DO THIS: Reproduce each of the following records verbatim, from the first line through the last.

start DATA SHOWN

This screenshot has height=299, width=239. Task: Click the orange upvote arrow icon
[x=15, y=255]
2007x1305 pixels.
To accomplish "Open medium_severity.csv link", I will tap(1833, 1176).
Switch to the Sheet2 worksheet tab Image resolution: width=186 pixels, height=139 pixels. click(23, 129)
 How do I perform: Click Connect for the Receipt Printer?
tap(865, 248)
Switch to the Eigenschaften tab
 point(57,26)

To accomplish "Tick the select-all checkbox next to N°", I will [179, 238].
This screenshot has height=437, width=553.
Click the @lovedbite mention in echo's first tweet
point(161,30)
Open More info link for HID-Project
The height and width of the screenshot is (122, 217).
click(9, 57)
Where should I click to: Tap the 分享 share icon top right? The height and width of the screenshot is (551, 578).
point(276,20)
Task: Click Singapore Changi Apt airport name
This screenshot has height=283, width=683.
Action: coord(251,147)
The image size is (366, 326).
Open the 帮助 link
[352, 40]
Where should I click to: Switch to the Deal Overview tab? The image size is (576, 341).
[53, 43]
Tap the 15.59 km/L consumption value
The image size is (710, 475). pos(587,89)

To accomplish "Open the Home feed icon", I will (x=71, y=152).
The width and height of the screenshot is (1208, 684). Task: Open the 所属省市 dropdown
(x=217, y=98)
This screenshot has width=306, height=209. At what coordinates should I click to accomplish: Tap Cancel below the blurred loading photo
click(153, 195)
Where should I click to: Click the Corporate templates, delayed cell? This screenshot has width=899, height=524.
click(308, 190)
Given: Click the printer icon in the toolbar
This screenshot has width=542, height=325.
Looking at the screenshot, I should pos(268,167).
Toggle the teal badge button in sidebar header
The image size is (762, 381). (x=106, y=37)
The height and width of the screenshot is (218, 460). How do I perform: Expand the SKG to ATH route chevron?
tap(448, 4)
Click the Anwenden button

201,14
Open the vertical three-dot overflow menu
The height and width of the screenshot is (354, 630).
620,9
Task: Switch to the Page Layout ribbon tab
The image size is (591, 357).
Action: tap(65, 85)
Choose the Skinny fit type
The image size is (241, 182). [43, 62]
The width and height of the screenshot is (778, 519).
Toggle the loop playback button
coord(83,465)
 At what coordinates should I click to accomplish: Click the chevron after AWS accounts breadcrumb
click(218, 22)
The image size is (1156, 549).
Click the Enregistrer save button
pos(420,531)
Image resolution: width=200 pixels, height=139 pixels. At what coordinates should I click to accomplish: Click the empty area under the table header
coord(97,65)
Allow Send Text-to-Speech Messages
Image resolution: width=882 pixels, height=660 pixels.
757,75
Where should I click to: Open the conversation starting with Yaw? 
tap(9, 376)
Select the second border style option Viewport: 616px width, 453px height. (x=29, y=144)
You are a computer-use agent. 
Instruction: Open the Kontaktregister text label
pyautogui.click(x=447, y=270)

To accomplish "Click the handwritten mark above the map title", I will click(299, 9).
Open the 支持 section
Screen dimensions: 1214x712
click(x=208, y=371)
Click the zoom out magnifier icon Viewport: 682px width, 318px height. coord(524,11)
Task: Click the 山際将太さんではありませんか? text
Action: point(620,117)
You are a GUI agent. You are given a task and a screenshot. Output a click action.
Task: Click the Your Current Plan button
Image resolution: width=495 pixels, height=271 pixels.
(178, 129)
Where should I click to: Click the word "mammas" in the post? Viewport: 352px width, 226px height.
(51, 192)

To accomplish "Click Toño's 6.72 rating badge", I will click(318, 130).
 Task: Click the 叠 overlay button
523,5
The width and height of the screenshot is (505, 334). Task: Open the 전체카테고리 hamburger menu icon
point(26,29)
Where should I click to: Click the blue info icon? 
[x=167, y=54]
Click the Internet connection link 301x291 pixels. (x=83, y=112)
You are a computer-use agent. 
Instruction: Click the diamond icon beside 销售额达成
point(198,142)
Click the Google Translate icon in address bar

end DATA SHOWN

THE RESPONSE:
This screenshot has height=299, width=239. Task: Click the orange upvote arrow icon
[x=15, y=255]
2007x1305 pixels.
To accomplish "Open medium_severity.csv link", I will tap(1833, 1176).
Switch to the Sheet2 worksheet tab Image resolution: width=186 pixels, height=139 pixels. click(23, 129)
 How do I perform: Click Connect for the Receipt Printer?
tap(865, 248)
Switch to the Eigenschaften tab
 point(57,26)

To accomplish "Tick the select-all checkbox next to N°", I will [179, 238].
This screenshot has height=437, width=553.
Click the @lovedbite mention in echo's first tweet
point(161,30)
Open More info link for HID-Project
The height and width of the screenshot is (122, 217).
click(9, 57)
Where should I click to: Tap the 分享 share icon top right? The height and width of the screenshot is (551, 578).
point(276,20)
Task: Click Singapore Changi Apt airport name
This screenshot has height=283, width=683.
Action: coord(251,147)
The image size is (366, 326).
Open the 帮助 link
[352, 40]
Where should I click to: Switch to the Deal Overview tab? The image size is (576, 341).
[53, 43]
Tap the 15.59 km/L consumption value
The image size is (710, 475). pos(587,89)

To accomplish "Open the Home feed icon", I will (x=71, y=152).
The width and height of the screenshot is (1208, 684). Task: Open the 所属省市 dropdown
(x=217, y=98)
This screenshot has width=306, height=209. At what coordinates should I click to accomplish: Tap Cancel below the blurred loading photo
click(153, 195)
Where should I click to: Click the Corporate templates, delayed cell? This screenshot has width=899, height=524.
click(308, 190)
Given: Click the printer icon in the toolbar
This screenshot has width=542, height=325.
Looking at the screenshot, I should pos(268,167).
Toggle the teal badge button in sidebar header
The image size is (762, 381). (x=106, y=37)
The height and width of the screenshot is (218, 460). How do I perform: Expand the SKG to ATH route chevron?
tap(448, 4)
Click the Anwenden button

201,14
Open the vertical three-dot overflow menu
The height and width of the screenshot is (354, 630).
620,9
Task: Switch to the Page Layout ribbon tab
The image size is (591, 357).
Action: tap(65, 85)
Choose the Skinny fit type
The image size is (241, 182). [43, 62]
The width and height of the screenshot is (778, 519).
Toggle the loop playback button
coord(83,465)
 At what coordinates should I click to accomplish: Click the chevron after AWS accounts breadcrumb
click(218, 22)
The image size is (1156, 549).
Click the Enregistrer save button
pos(420,531)
Image resolution: width=200 pixels, height=139 pixels. At what coordinates should I click to accomplish: Click the empty area under the table header
coord(97,65)
Allow Send Text-to-Speech Messages
Image resolution: width=882 pixels, height=660 pixels.
757,75
Where should I click to: Open the conversation starting with Yaw? 
tap(9, 376)
Select the second border style option Viewport: 616px width, 453px height. (x=29, y=144)
You are a computer-use agent. 
Instruction: Open the Kontaktregister text label
pyautogui.click(x=447, y=270)

To accomplish "Click the handwritten mark above the map title", I will click(299, 9).
Open the 支持 section
Screen dimensions: 1214x712
click(x=208, y=371)
Click the zoom out magnifier icon Viewport: 682px width, 318px height. coord(524,11)
Task: Click the 山際将太さんではありませんか? text
Action: point(620,117)
You are a GUI agent. You are given a task and a screenshot. Output a click action.
Task: Click the Your Current Plan button
Image resolution: width=495 pixels, height=271 pixels.
(178, 129)
Where should I click to: Click the word "mammas" in the post? Viewport: 352px width, 226px height.
(51, 192)

To accomplish "Click Toño's 6.72 rating badge", I will click(318, 130).
 Task: Click the 叠 overlay button
523,5
The width and height of the screenshot is (505, 334). Task: Open the 전체카테고리 hamburger menu icon
point(26,29)
Where should I click to: Click the blue info icon? 
[x=167, y=54]
Click the Internet connection link 301x291 pixels. (x=83, y=112)
You are a computer-use agent. 
Instruction: Click the diamond icon beside 销售额达成
point(198,142)
Click the Google Translate icon in address bar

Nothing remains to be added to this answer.